There were echoes of beaten metal drums making uneven rhythms around her when she woke up. It was dark and cold and strangely comfortable for a moment before she opened her eyes. Before she took a breath and started to cough—sudden noise bouncing off too close walls—rolled over, sat up and almost hit her head. That’s when she found her first question.
What?
The small space was as unfamiliar as the hand she raised to press against the wall, sliding her fingers lightly over smooth contours absently. Letting touch tell her what dim light and obscure shadows could not. Definitely a tight fit. So, where…? The second question was much easier to answer. Her mind stopped searching as soon as her fingers closed around the latch and, without thinking it through, forced it forward, sharp and fast and inconsiderate of the mechanisms involved. She’d found the door.
It groaned and hissed complaints, but slid jarringly out of the way, and she found herself squinting in the half-light, blinking at the chilling sensation of water on her skin, catching at her hair and rolling down her cheeks.
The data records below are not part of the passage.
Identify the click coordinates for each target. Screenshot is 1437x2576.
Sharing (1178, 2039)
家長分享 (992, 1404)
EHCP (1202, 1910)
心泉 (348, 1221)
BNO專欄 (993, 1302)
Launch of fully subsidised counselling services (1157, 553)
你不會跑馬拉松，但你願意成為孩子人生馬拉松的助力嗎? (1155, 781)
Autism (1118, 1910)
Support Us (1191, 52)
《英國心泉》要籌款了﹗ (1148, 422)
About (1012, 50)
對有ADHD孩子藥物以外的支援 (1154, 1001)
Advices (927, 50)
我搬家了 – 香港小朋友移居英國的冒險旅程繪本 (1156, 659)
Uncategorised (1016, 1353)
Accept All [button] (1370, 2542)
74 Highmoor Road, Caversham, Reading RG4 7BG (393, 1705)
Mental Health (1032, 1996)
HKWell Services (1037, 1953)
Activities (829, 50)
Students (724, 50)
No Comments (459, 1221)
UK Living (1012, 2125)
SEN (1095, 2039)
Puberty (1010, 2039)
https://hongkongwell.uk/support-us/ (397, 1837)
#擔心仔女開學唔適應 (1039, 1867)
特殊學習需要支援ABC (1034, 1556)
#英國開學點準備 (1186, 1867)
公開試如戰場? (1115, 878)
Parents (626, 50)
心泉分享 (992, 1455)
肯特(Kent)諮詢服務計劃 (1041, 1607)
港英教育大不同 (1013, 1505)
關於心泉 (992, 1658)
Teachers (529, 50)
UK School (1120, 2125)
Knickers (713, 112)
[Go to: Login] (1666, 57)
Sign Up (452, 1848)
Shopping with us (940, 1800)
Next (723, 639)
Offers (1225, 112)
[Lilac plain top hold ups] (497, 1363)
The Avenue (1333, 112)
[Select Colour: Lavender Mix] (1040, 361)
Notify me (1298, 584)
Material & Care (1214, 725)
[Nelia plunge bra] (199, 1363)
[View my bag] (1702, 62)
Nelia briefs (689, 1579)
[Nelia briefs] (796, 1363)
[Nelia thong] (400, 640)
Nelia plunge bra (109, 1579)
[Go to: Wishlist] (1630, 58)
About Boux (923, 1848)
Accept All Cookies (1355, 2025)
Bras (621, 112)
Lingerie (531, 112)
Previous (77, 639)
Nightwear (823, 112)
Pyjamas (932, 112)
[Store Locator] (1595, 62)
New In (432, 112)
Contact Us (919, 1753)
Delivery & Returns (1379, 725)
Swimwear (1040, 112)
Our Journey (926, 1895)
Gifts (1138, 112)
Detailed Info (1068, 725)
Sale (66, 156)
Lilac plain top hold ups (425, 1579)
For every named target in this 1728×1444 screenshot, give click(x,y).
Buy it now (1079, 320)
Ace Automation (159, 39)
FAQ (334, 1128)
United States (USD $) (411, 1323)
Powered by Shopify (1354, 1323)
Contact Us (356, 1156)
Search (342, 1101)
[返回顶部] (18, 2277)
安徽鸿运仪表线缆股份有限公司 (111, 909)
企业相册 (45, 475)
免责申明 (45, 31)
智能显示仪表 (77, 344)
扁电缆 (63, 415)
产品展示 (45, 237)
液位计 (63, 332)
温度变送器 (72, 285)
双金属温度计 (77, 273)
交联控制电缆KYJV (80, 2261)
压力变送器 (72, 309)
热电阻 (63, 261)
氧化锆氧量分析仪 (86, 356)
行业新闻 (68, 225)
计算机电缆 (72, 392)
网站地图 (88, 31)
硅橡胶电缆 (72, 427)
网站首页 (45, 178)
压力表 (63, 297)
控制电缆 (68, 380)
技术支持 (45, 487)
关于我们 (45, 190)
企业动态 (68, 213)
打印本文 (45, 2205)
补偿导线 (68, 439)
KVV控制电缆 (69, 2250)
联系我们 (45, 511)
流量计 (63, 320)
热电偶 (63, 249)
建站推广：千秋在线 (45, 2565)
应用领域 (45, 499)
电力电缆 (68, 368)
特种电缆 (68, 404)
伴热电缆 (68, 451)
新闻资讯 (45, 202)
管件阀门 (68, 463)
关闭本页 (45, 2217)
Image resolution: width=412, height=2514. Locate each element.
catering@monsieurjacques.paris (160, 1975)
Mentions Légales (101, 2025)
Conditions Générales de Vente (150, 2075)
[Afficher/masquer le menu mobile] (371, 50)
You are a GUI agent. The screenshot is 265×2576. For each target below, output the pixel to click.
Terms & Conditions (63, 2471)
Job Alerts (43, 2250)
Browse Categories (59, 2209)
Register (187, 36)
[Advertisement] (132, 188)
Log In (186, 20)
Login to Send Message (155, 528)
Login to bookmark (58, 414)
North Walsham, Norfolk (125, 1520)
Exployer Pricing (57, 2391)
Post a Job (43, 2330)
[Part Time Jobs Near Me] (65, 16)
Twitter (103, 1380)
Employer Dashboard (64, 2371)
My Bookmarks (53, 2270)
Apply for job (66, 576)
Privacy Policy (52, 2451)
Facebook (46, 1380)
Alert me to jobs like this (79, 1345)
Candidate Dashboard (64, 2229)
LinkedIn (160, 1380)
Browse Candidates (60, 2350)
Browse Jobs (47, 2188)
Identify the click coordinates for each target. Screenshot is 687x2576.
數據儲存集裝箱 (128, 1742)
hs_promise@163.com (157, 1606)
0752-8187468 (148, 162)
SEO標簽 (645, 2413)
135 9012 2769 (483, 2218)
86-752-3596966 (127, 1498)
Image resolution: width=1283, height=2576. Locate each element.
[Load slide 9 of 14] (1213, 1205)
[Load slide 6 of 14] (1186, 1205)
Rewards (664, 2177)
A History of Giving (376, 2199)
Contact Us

Fracturing the yellow glow from outside. Stepping slowly out of the small space into the large, she hung onto the edge of the doorway. For balance, but also because its smooth and constant chill seemed less daunting than the wide open space she found upon following the brighter light with her eyes and looking up, up, up against the rain.
A vast, murky weight overhead. And… simple susurrations of wind and water striking metal and stone and dirt and pooling puddles and glass. It felt empty though. It looked deserted, disturbingly so, though she wasn’t sure why it bothered her. Something about the stillness unsettled her. For several breaths, all she could do was wonder why. And she stood like that, green glints shining off her shoulders, arm still stretched between her and the pod, dark hair flat to her skull and catching itself on her mask as she turned her head, looking from the pod, with its dull sheen and simple siding, to the buildings and cars she didn’t recognize. There weren’t any familiar landmarks whatsoever, but… She couldn’t think of anything that would have been familiar.
The same question, but on a much broader scale, came back to her then. Where is this? And when a new noise made her start into a spin, dropping to crouch beside the pod and stare across the street at another one just like it, new questions followed. She couldn’t recognize the person who stepped out either. Yet, unlike their surroundings, she… they, they were both more familiar, somehow. Like she was supposed to know them, and if she waited long enough, she’d be able to-to… To what? Name them? She couldn’t even name herself!
….
Couldn’t… name… herself?
“I-” Eyes wide and white as that revelation struck her out of her daze, the woman’s voice crackled unpleasantly from behind the mask, and she winced instinctively, closing her teeth against the words. A hand automatically reached up to retract the mask, but she wasn’t really thinking about that. Too busy trying to understand the rest of this situation. But there wasn’t any answer in her head, or anywhere she looked. Not outside, but, maybe-?
She disappeared back into her pod in an ungainly scramble. There had to be something, right?